高齢出産の現状とリスク

藤井知行 武谷雄二

 母体の年齢増加とともに、母児におけるさまざまな異常の発生率が高くなります。一般に35歳以上の出産を高齢出産といいますが、はっきりした定義はありません。ただし、初産婦については、「35歳以上の初産婦を高年初産婦とする」と、日本産科婦人科学会が定義しています。全国の統計では35歳以上の母親からの出生数は、2007年の時点で19・4%を占めています。1980年は4・2%でしたので、30年足らずの間に4・6倍に上昇しています。2005年から2007年の間でも、2005年16・4%、2006年17・7%、そして前述の2007年19・4%と年々増加していて、出産年齢の高齢化が現在も進行していることがわかります。また、1人の女性が生む子どもの数が減少してきていることもあって、第1子出産女性のなかで、35歳以上が占める割合も増えています。1980年には2・1%でしたが、2007年には13・0%と、6倍以上の増加をみせています。また、出産年齢の高齢化は都市部でさらに顕著で、東京大学医学部附属病院では、2007年の35歳以上の出産が、全出産の41・7%を占めるようになっています。

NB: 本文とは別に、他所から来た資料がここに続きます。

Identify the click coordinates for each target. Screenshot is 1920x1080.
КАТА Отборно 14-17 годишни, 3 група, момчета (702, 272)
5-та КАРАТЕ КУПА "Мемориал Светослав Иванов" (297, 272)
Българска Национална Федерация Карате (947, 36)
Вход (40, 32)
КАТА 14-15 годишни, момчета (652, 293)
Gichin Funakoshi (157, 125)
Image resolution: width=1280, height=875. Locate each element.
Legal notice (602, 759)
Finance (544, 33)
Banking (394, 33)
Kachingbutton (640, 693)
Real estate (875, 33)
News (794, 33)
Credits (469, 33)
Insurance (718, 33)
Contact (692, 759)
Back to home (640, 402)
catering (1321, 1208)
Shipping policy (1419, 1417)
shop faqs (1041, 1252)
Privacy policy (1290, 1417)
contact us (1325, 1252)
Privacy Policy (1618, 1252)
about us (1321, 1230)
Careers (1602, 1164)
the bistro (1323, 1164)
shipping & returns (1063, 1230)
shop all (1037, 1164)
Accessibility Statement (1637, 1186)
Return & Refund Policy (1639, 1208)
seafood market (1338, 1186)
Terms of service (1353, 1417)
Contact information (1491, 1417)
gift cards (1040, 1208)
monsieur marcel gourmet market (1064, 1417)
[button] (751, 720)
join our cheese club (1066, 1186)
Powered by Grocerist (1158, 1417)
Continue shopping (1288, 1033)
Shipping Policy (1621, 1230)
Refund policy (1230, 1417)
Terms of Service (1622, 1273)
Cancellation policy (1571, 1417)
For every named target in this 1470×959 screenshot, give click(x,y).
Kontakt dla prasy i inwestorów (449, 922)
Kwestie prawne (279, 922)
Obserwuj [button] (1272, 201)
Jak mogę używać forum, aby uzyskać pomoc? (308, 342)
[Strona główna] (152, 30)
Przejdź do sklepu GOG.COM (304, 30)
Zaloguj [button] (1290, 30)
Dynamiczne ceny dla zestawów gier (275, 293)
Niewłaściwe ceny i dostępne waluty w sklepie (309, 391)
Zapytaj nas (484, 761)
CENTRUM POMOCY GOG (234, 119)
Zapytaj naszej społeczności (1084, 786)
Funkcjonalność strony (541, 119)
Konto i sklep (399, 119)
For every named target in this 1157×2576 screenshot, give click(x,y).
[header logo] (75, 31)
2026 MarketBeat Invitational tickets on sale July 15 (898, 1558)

 出産年齢の高齢化は、母児双方のリスクを高める重要な要因となります。すなわち、母体年齢の上昇に伴い、前置胎盤、胎児発育不全、帝王切開率、分娩時出血多量といった産科合併症だけでなく、高血圧、糖尿病、腎臓病などの内科疾患も増加するため、こうした合併症による妊娠リスクも増加することになります。また、年齢とともに子宮筋腫の頻度が増し、それが原因で不妊や流産、早産のリスクが高まります。子宮筋腫は、骨盤位(さかご)などの胎位異常の頻度を高め、また分娩障害や分娩後の子宮復古遅延の要因ともなります。

 児においては、母体年齢の上昇とともに染色体異常の頻度が増加し、流産率が高まったり、ダウン症候群に代表される各種染色体異常症の頻度が増加したりします。また、先天性心疾患、腹壁破裂、口唇・口蓋裂など染色体異常によらない児の奇形も増加します。胎盤を構成する絨毛細胞が水胞状に異常増殖する病気の胞状奇胎も、年齢とともに発生頻度が上昇します。母乳分泌も母体の年齢上昇に伴って減少する傾向があります。